Economists are taught to look at the world through the lens of scarcity…

Economists are taught to look at the world through the lens of scarcity. There isn’t enough to go around, in other words – of money, or of time, or of land, or of any other resource. And economics is devoted to studying how these scarce resources are distributed. That’s why economics is sometimes called “the dismal science.” Dismal science is a term coined by Scottish essayist and historian Thomas Carlyle to describe the discipline of economics. gloomy prediction that population would always grow faster than food, dooming mankind to unending poverty and hardship. Carlyle was attacking another economist John Stuart Mill, who believed in the emancipation of slaves, who believed ‘black lives matter’ in 1854. Carlyle was in effect against the emancipation of black West Indians and used the scarce resources as the reason why.

Because it is based on this view of the world that there is not enough; there is never enough. It’s a common way to look at the world. In fact, I would say that it is how the disciples are looking at the world in today’s gospel reading. They see a hungry crowd, very scarce resources, and have no idea what to do. Which is why Jesus sees this as a teachable moment, an opportunity to help the disciples look at the world in a very different way, and not as early economists of the 19th Century saw the world through the dismal science of scarcity.

But, it doesn’t take an economist to figure out that they don’t have enough to feed this crowd. But the problem is that these disciples are looking at this situation as economists, a ‘dismal’ situation of scarcity, not as followers of Jesus. They are convinced that they don’t have enough, because they are focused on what they don’t have. And they are forgetting what they do have. What they do have is Jesus, who is the Bread of Life. But Jesus is not a scarce resource! With Jesus, there is always enough!  Jesus doesn’t play by the rules of economics. And so, in this great story, Jesus teaches us a different way of looking at the world, His way. Through the lens of abundance, not of scarcity. And looking at the world this way changes how you live in the world, and how we treat those who live with scarcity. When we see the world through the lens of abundance, not scarcity, amazing things can happen, and lives be transformed. We see this value of abundance through today’s story.

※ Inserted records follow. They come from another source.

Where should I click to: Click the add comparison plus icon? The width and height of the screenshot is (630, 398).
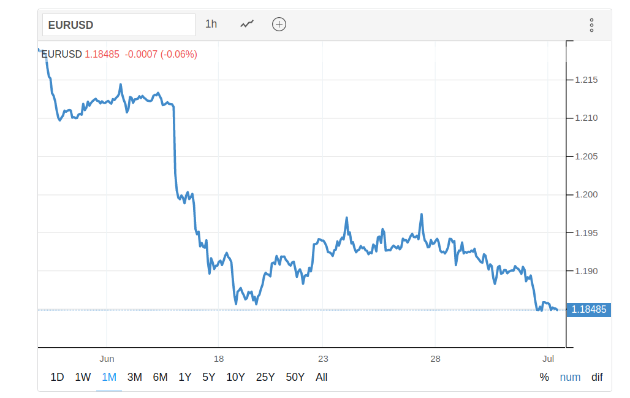pos(279,25)
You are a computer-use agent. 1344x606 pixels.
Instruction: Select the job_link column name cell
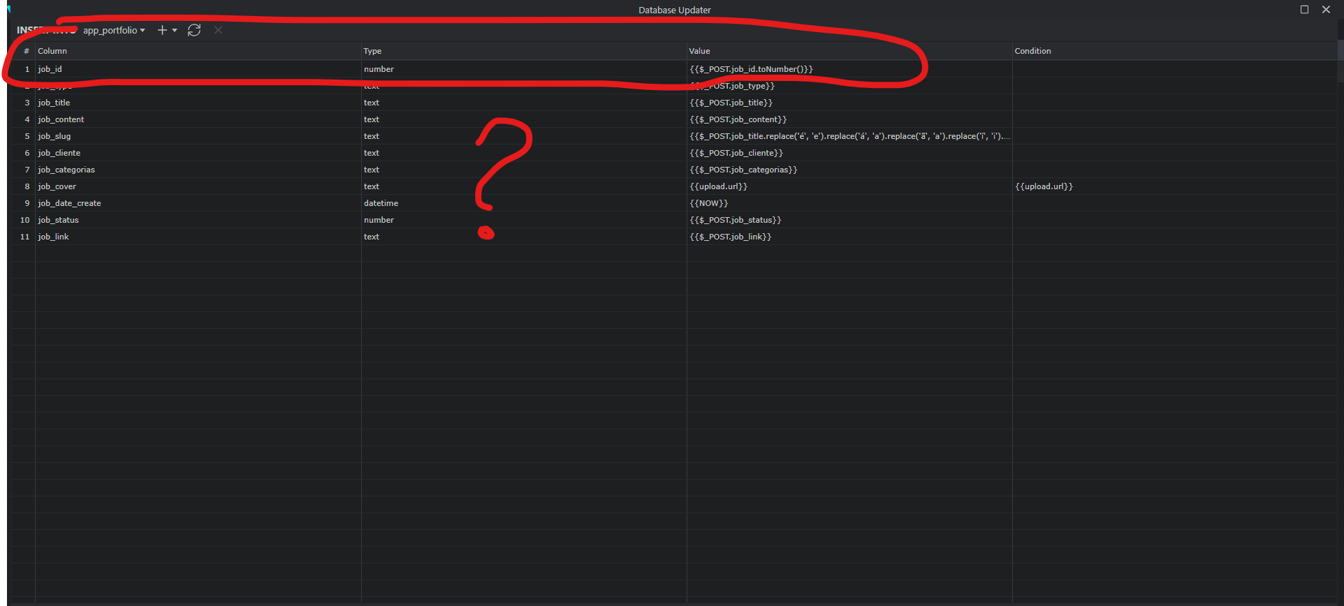pyautogui.click(x=54, y=237)
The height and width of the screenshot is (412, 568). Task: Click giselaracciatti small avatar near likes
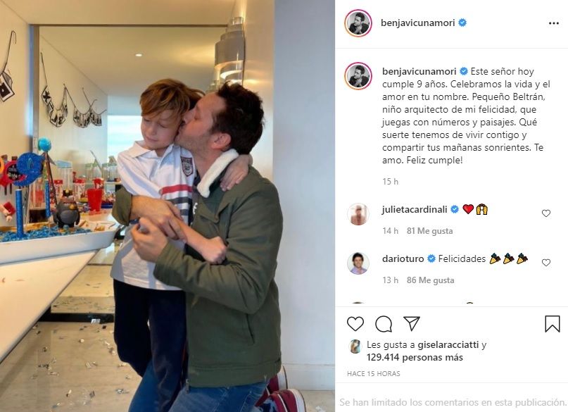355,347
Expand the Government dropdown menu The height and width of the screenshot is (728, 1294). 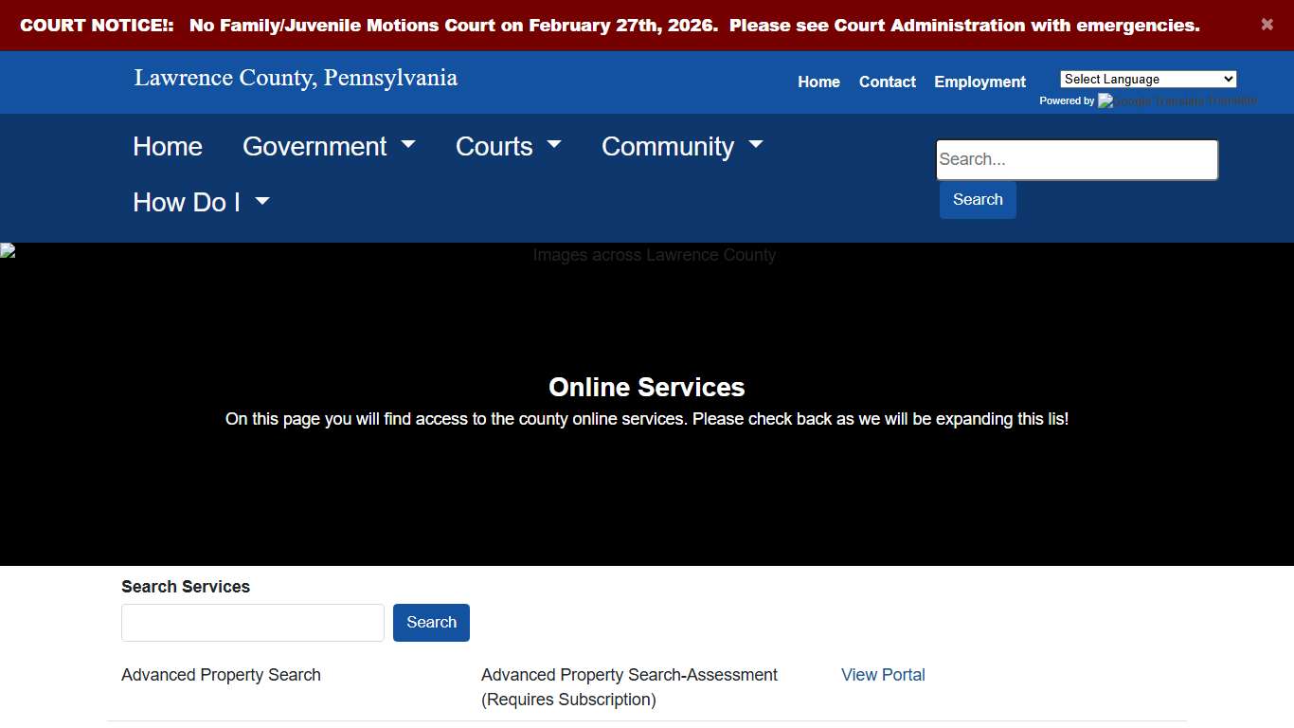click(x=329, y=146)
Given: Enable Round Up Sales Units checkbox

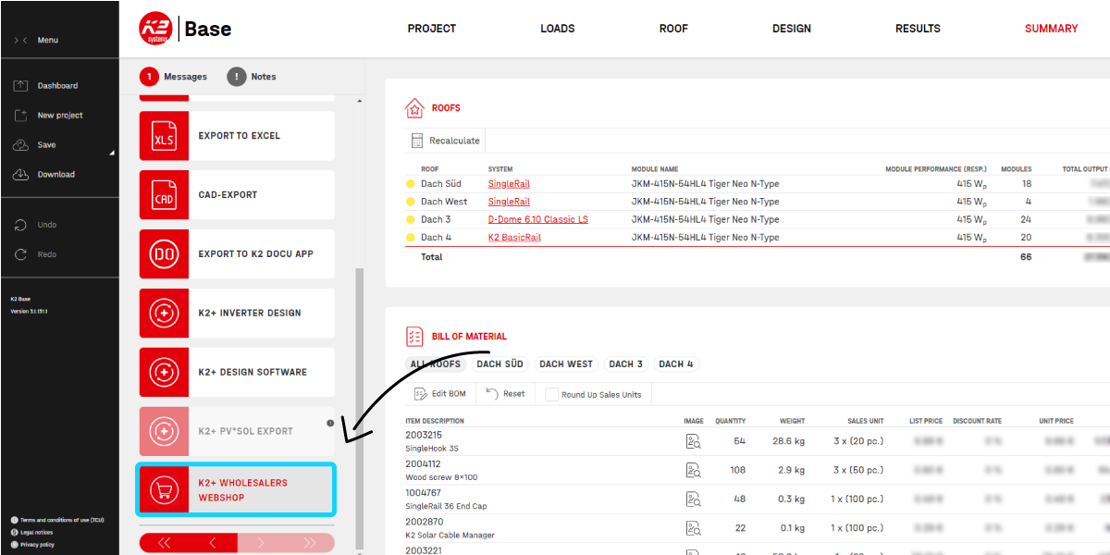Looking at the screenshot, I should [552, 394].
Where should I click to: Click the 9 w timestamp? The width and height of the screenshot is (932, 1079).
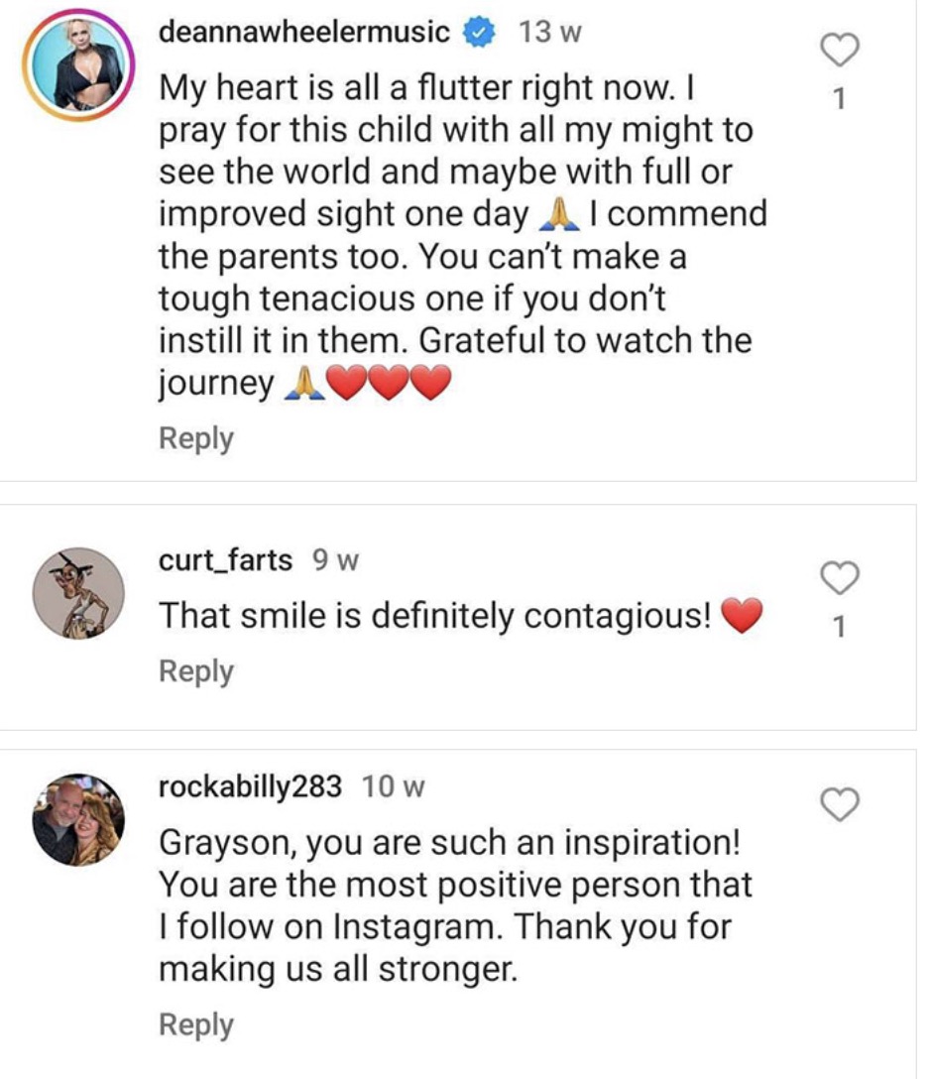pos(335,560)
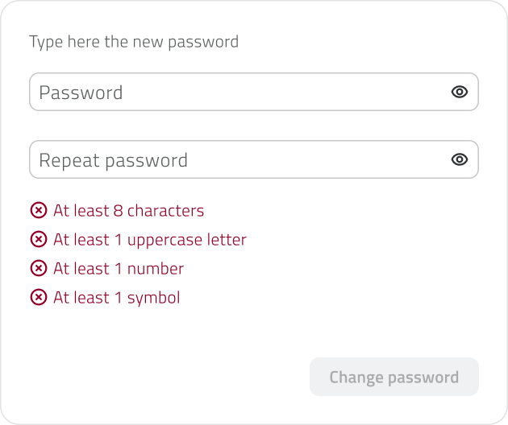
Task: Click the X icon next to uppercase letter
Action: click(39, 240)

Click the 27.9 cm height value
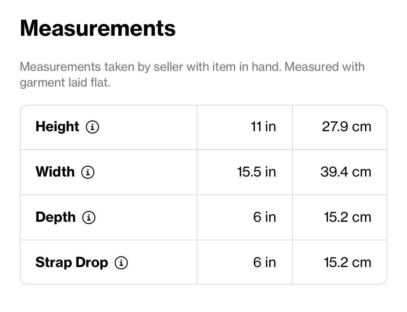pyautogui.click(x=347, y=127)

The feeding of the five thousand is one of the most famous of Jesus’s many miracles. In fact, it is the only one recorded in all four gospels. It sets off a fascinating exchange between Jesus and the crowd on what it means that Jesus is the bread of life and came to give life in abundance. One of the first things that we learn in this story is that Jesus is going to feed this crowd even though they are following him for the wrong reasons. This chapter begins with a large crowd following Jesus, “because they saw the signs that he was doing for the sick.” Not because they want to learn from Jesus, or because they have come to believe that he is God’s promised Messiah, but simply because they want to see more miracles. His popularity was growing to celebrity status. But Jesus doesn’t seem to mind why they are there. He sees an opportunity to care for them anyway, and then to teach them about the coming kingdom. And he also sees an opportunity to teach his twelve apostles an economics lesson, too. The simple but radical lesson, that with Jesus, there is always enough. And of course, providing we share our resources to feed the hungry.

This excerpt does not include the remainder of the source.